Удостоверимся во всем этом на живых примерах. Вообще говоря, одна-единственная буква может совсем изменить смысл слова. Например: «не всякий совершенный (т.е. сделанный) поступок есть совершенный (т.е. безупречный) поступок». Погасите это буквенное различие, поставьте в обоих случаях «е» или «о» – и вы утратите глубокий нравственный смысл этого изречения. «Он сказал, что будет (т.е. придет), да вот что-то не будит (т.е. не прерывает мой сон)». Такое же значение имеет и ударение: его перемещение радикально меняет смысл слова: «ты дорога мне, большая дорога». И так вся ткань языка чрезвычайно впечатлительна и имеет огромное смысловое значение.
Это особенно выясняется на омонимах, т.е. на словах с одинаковой фонемой, но с различным смыслом. Здесь спасение только одно: необходимо различное (дифференцированное) начертание. Это закон для всех языков. И чем больше в языке омонимов, тем важнее соблюдать верное писание. Так, французское слово «вэр» обозначает: «червяка» (ver), «стих» (vers), «стекло-стакан» (verre), «зеленый» (vert) и предлог «на, при, к, около» (vers). Попробуйте «упростить» это разнописание и вы внесете в язык идиотскую путаницу. Словом «мэр» француз обозначает «море» (mer), «мать» (mere) и «городского голову» (maire). Словом «фэр» – «делать» (faire) «отделку, мастерство» (faire), «железо» (fer) и «щипчики для стекла» (ferre). Словом «вуа» – «голос» (voix), «дорогу» (voie), «воз» (voie), «я вижу» (vois), «смотри» (vois). Словом «кор» – «тело» (corps), «мозоль» (cor) и «волторну или рог» (cor). Отсюда уже видно, что различное начертание слова спасает язык от бессмыслицы, а при недостатке его бессмыслица оказывается у порога. Подобное мы находим и в немецком языке. Словом «мален» немец обозначает «писать криками, воображать» (malen) и «молоть» (mahlen).
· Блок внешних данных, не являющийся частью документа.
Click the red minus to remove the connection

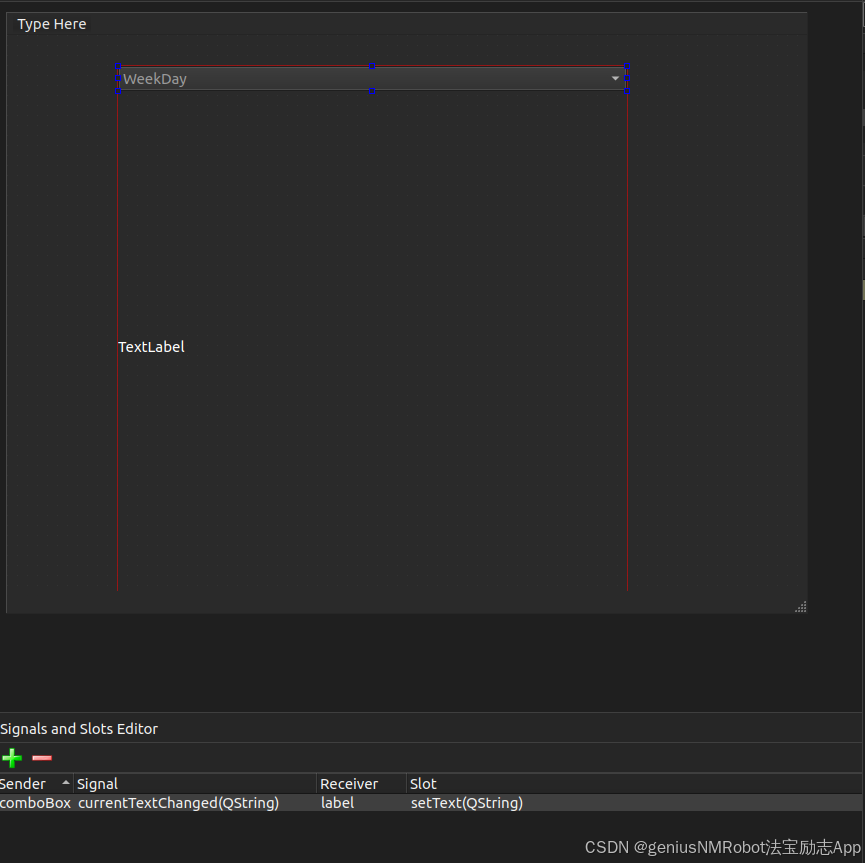pos(40,758)
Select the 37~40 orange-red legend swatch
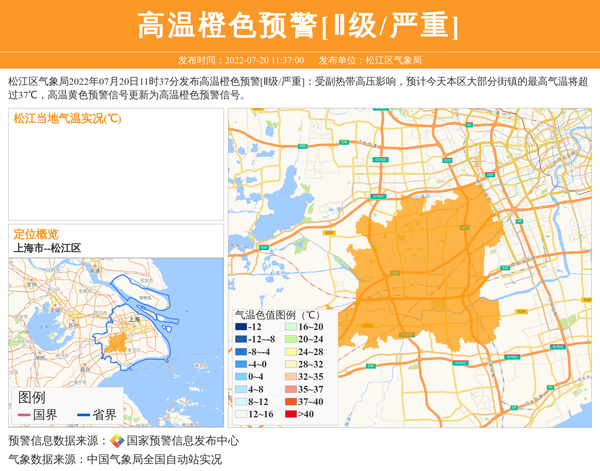 pos(289,401)

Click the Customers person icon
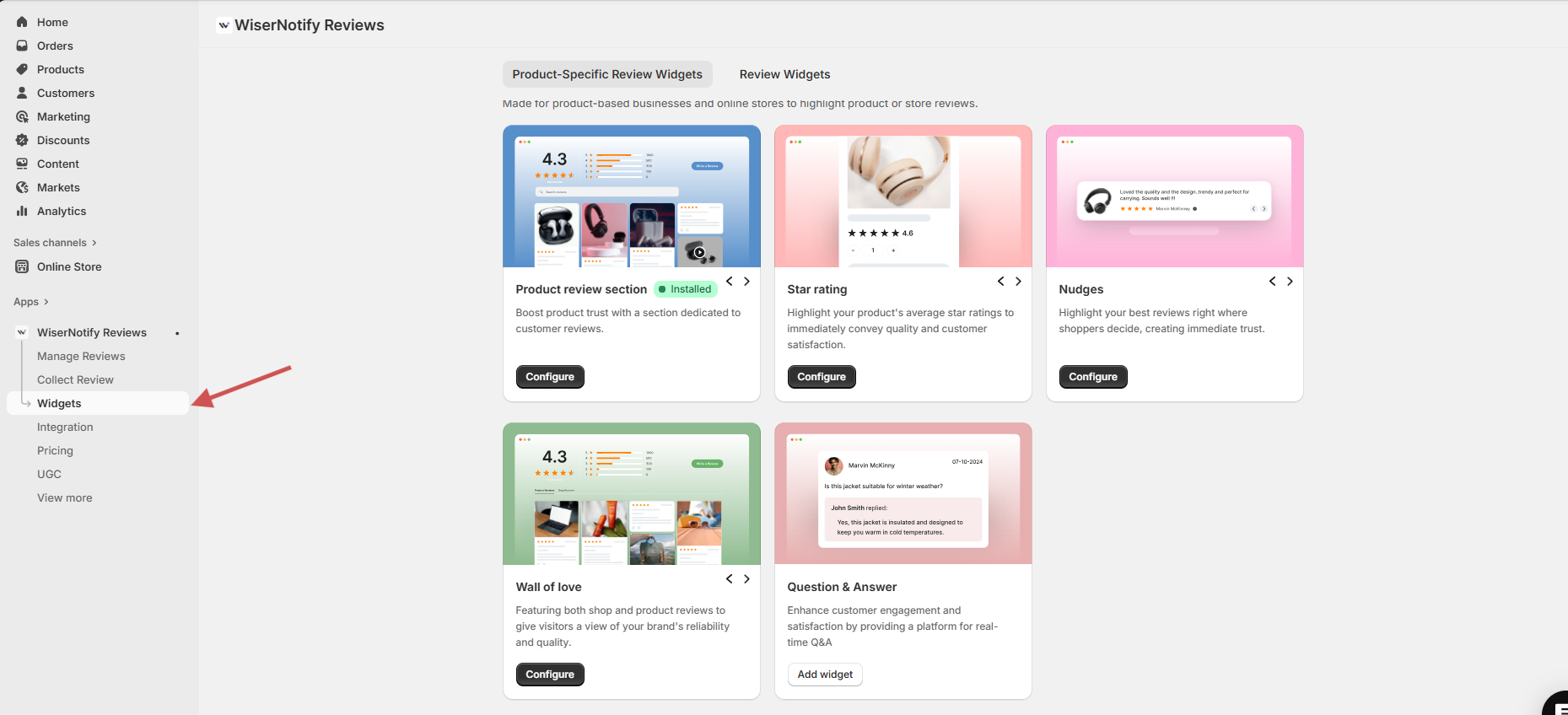coord(22,93)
Но там, где начертание не меняется, грозит недоразумение: «sein» означает «быть» и (чье?) «его»; «sie» означает «вы» и «она» – и недоразумения, могущие возникнуть из этого одного смешения, бесчисленны. Немецкое слово «schauer» имеет пять различных значений при совершенно одинаковом начертании, оно обозначает – «портовый рабочий», «созерцатель», «страх», «внезапный ливень» и «навес». Это есть настоящий образец того, как начертание и фонема могут отставать от смысла, а это означает, что язык не справляется со своей задачей.
И вот, русский язык при старой орфографии победоносно справлялся со своими «омонимами», вырабатывая для них различные начертания. Но революционное кривописание погубило эту драгоценную языковую работу целых поколении: оно сделало все возможное, чтобы напустить в русский язык как можно больше бессмыслицы и недоразумений. И русский народ не может и не должен мириться со вторжением этого варварского упрощения.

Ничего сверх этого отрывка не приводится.